Jesus has come to demonstrate that it is in simplicity, in integrity, in purity and clarity of heart and mind, in generosity of spirit and in warmth of affection that fullness of life is found. And that it is in giving ourselves away, in seeking the wholeness and hope for others, in simple servanthood that we find genuine satisfaction. It is in identifying ourselves with the cause much bigger than our own individual pleasure, the cause of the reconciliation and fulfilment of the entire creation, that we find our lives have ultimate meaning. And it is in giving ourselves to Christ’s mission of reconciling and healing the world that we discover the ultimate paradox, so clear in the exuberant life of Jesus, that it is in giving up our lives that we find our life, that subordinating our own interests is actually in harmony with realising them.
As the people of God who are being set free, who have stepped out on the road of discipleship, you do have good news to take to the apparently successful ones, to the ones whose designer label sunglasses and mobile phones have become the bars of a prison they can’t even see, those lost unwittingly in what the ancients called the paradox of hedonism, that “the more you pursue your own desire for pleasure, the more elusive its satisfaction becomes”.
There is still gospel for such people, and the good news is still “Jesus Saves!” although if you don’t find a better way of expressing it you won’t be heard. And I don’t recommend starting with an explanation of the blood of the lamb.

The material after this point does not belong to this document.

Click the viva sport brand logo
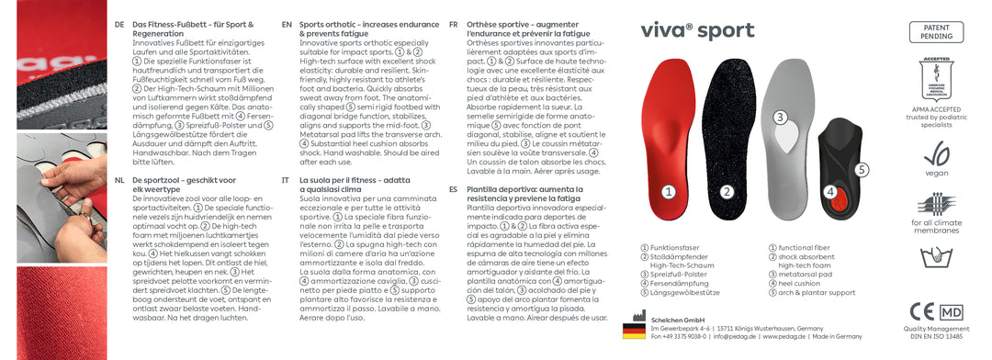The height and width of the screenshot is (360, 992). (697, 30)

In fact I don’t recommend starting with explanations, full stop. Start by living the good news. It’s no use trying to introduce anyone to the concept of Jesus Christ. You’ve got to introduce them to the person of Jesus Christ, the person you are coming to know in your own places of silence and service and simplicity. The person you are entrusting yourself to, who is breaking you free from enslavement to selfishness and heartlessness. The person you are coming to know in your own life experience as Saviour and Lord. Jesus Christ, our high priest forever.